Abstract:
In order to give full play to the advantages of radar-gauge calibration algorithms, the correlation of radar data and rain gauge data is studied before and after quality control by analyzing the quality of radar data and rain gauge data. Based on 11 major precipitation processes during 2008—2009, impacts of 14 types of rain gauge densities on radar rainfall estimation are analyzed by using three radar-gauge calibration algorithms, which are variational calibration method, optimal interpolation method and Kalman filter method. The results show that the quality of rain gauge precipitation data of Tianjin is reliable, only 0.5% of the rain gauge precipitation data has larger error, and equipment failure or external factors is the main cause of its larger error. A reflectivity quality control (QC) procedure has been developed by Chinese Academy of Meteorological Sciences for identifying and removing non-precipitation echoes (such as ground clutter or anomalously propagated ground returns) from the radar base reflectivity fields, and quality control of radar data is implemented using the QC procedure. These non-meteorological echoes can be effectively removed, while retaining precipitation echoes, and thus the rainfall overestimation phenomenon of radar can be significantly improved. The correlation of radar reflectivity data and rain gauge data is analyzed before and after controlling their qualities by selecting different types of precipitation process, results show that quality control of the radar and rain gauge data is necessary to significantly increase the correlation between them and to improve the capacity of radar rainfall estimation.

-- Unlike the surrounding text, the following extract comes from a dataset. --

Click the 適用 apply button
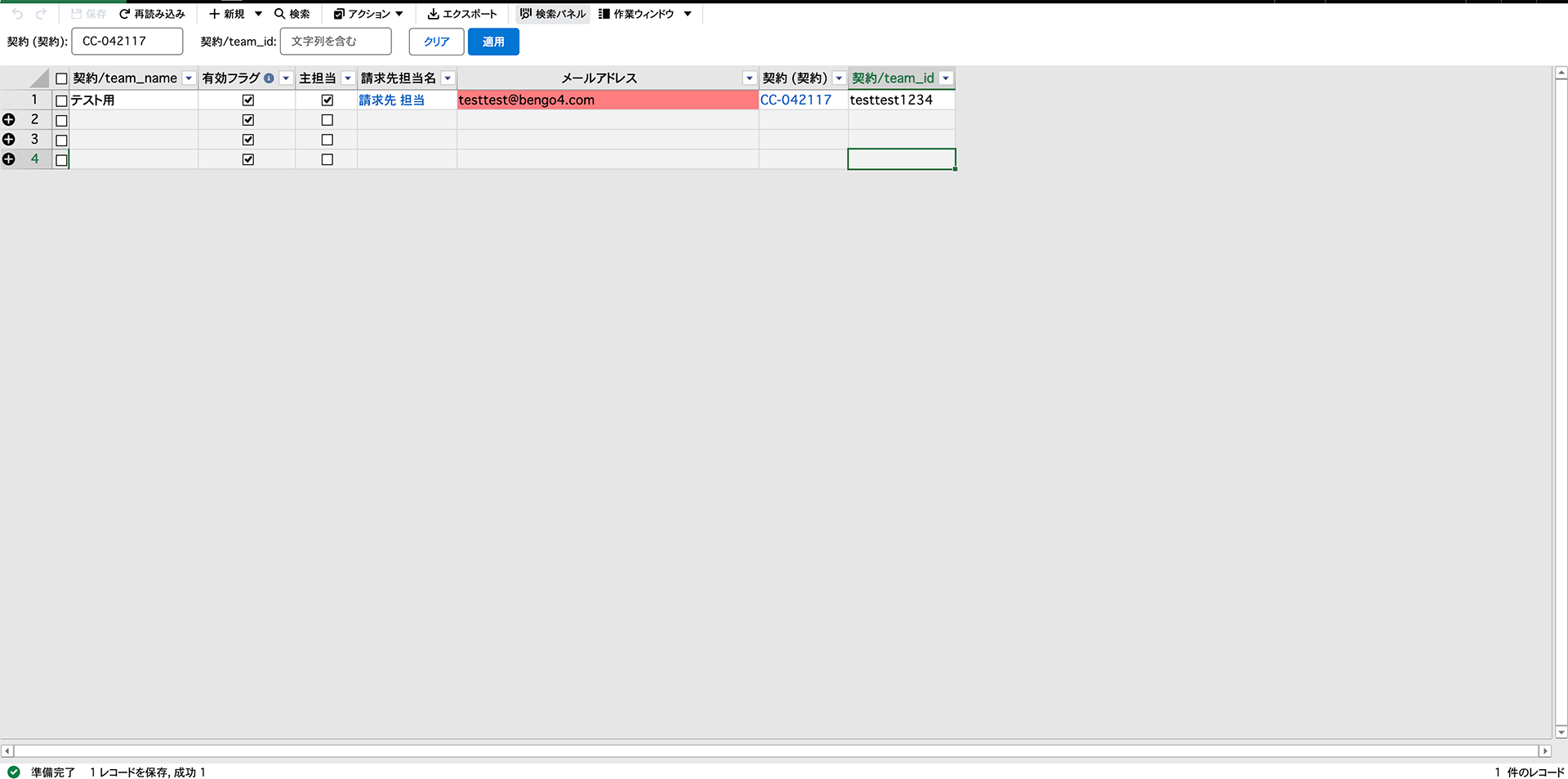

Using some radar-gauge calibration algorithms, impacts of different rain gauge densities on radar rainfall estimation are analyzed. The conclusion is that the capacity of radar rainfall estimation on rain gauge calibration can be improved significantly. The precision of radar rainfall estimation is continuously improved and then become stable with the density of rain gauge increased. The impacts of radar rainfall estimation and the calibration gauge density are related to the types of rainfall. To achieve equal calibration results, convective precipitation caused by cumulus needs the rain gauge density of about a gauge per 182 km
2, mixed cloud precipitation needs about a gauge per 211 km
2, and for stratiform precipitation a gauge per 405 km
2 is enough. The impacts of different radar-gauge calibration algorithms are different. It shows that Kalman filter method is suitable for the calibration of stratiform precipitation or for the low rain gauge density area, and variational method and optimal interpolation method are suitable for the calibration of convective precipitation or for the high rain gauge density area.